The Ban’s Reauthorization or Expiration Could Affect Gunshot Victimizations, But Predictions are Tenuous

  • Should it be renewed, the ban’s effects on gun violence are likely to be small at best and perhaps too small for reliable measurement. AWs were rarely used in gun crimes even before the ban. LCMs are involved in a more substantial share of gun crimes, but it is not clear how often the outcomes of gun attacks depend on the ability of offenders to fire more than ten shots (the current magazine capacity limit) without reloading.
  • Nonetheless, reducing criminal use of AWs and especially LCMs could have non-trivial effects on gunshot victimizations. The few available studies suggest that attacks with semiautomatics – including AWs and other semiautomatics equipped with LCMs – result in more shots fired, more persons hit, and more wounds inflicted per victim than do attacks with other firearms. Further, a study of handgun attacks in one city found that 3% of the gunfire incidents resulted in more than 10 shots fired, and those attacks produced almost 5% of the gunshot victims.

Some things to note from this summary:

First, the report states that “It is Premature to Make Definitive Assessments of the Ban’s Impact on Gun Crime”.  The reason why it is premature – the many exemptions that still allowed the purchase of assault weapons and  large capacity magazines. This slowed the effect of this law and meant that a true result would take several more years to become clearly apparent.

Second, “should it be renewed, the ban’s effects on gun violence are likely to be small at best and perhaps too small for reliable measurement”. The reason for this is that assault weapons were rarely used in crimes before the ban, and the effects of large magazine capacity are still unclear.

Third, despite the above uncertainty in measurement, “reducing criminal use of AWs and especially LCMs could have non-trivial effects on gunshot victimizations”.  In the FactCheck.org article, it quotes Christopher Koper, from a presentation he made in January 14 and 15 at John Hopkins University.

So, using that as a very tentative guide, that’s high enough to suggest that eliminating or greatly reducing crimes with these magazines could produce a small reduction in shootings, likely something less than 5 percent. Now, we should note that effects of this magnitude could be hard to ever measure in any very definitive way, but they nonetheless could have nontrivial, notable benefits for society. Consider, for example, at our current level of gun violence, achieving a 1 percent reduction in fatal and non-fatal criminal shootings would prevent approximately 650 shootings annually…And, of course having these sorts of guns and particularly magazines less accessible to offenders could make it more difficult for them to commit the sorts of mass shootings that we’ve seen in recent years.
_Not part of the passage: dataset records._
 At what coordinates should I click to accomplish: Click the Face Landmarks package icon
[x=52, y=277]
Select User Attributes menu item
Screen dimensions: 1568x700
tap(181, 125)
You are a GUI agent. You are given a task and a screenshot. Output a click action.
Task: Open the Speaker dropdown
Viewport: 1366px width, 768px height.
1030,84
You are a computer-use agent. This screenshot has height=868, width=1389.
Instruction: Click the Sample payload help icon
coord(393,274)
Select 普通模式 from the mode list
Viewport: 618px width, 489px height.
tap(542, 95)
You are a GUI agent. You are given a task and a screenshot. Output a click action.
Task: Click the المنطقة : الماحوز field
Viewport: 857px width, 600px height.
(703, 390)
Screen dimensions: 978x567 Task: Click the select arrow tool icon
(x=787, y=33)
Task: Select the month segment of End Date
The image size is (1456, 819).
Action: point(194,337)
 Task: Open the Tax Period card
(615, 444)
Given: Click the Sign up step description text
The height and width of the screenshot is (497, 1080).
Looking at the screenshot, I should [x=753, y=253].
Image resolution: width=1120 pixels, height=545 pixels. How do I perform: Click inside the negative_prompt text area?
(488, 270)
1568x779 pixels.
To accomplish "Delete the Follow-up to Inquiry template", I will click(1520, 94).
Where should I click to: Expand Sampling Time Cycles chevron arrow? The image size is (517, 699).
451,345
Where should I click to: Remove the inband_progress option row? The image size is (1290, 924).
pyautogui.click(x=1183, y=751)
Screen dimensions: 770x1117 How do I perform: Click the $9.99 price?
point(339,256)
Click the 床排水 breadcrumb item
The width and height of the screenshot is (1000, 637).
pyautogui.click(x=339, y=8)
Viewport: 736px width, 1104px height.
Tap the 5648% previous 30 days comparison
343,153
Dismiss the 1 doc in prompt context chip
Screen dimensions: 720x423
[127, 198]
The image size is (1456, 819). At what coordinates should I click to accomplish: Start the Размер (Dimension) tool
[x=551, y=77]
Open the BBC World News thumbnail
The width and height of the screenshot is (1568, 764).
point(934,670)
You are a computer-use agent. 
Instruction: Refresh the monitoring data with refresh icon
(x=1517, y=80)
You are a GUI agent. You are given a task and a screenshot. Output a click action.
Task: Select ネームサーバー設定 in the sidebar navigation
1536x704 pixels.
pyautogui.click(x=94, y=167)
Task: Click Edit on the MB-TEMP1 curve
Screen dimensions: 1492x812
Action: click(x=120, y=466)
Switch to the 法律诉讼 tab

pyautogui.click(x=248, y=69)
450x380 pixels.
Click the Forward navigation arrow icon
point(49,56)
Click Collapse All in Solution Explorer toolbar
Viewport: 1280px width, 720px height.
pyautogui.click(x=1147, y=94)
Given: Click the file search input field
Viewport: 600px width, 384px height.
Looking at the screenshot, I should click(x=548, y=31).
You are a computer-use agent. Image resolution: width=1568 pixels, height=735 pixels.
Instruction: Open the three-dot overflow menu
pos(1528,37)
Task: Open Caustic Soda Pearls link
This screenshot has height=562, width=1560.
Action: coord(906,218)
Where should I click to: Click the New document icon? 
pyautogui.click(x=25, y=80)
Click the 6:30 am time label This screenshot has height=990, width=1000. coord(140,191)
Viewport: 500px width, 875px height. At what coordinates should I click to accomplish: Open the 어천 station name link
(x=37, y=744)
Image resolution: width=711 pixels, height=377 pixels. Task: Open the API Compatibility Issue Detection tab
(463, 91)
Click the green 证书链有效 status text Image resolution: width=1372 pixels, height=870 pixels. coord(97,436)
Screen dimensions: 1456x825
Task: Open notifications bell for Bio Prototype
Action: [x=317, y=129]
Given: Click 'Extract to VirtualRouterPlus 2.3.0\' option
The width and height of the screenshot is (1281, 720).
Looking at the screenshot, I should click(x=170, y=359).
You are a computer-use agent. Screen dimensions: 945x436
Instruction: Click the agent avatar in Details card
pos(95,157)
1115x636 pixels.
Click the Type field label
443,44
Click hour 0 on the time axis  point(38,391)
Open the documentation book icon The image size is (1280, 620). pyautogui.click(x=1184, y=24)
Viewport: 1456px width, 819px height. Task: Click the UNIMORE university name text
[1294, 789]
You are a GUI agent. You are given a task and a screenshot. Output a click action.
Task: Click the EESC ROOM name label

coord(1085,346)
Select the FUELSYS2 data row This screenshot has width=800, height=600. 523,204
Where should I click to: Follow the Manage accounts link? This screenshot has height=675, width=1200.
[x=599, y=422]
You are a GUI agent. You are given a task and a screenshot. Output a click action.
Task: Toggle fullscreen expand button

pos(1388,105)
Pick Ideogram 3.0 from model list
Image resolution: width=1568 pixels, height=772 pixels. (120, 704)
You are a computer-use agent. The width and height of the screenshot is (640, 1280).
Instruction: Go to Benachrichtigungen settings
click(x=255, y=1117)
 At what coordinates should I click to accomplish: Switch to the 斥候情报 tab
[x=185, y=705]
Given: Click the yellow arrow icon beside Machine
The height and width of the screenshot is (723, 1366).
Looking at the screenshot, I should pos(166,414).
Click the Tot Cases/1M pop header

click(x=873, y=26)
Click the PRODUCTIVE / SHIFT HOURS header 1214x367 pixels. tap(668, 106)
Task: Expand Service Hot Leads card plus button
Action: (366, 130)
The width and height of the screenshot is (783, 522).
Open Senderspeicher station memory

This same article then goes on to state:

Koper concluded by saying that “a new ban on large capacity magazines and assault weapons would certainly not be a panacea for gun crime, but it may help to prevent further spread of particularly dangerous weaponry and eventually bring small reductions in some of the most serious and costly gun crimes.

This is all very different from Mr. Correia’s inaccurate summation of this commission’s findings that the Federal Assault Weapon Ban “ accomplished absolutely nothing”.

Let me also draw your attention to the many instances in which this report emphasized the importance and impact of banning large capacity magazines.  That is something that Mr. Correia, and thus myself, will be addressing later.


As for his stated reasons for why people need assault weapons with large capacity magazines, I will address that in a later blog too. Let me just say though that he and I have a different view of society and risk, something I have already alluded to in my previous blogs.


As I noted in my last blog, for various reasons I am running behind in writing these blogs. Because of this I am still not sure how many more are left.  I do though now have a range – between two and three more.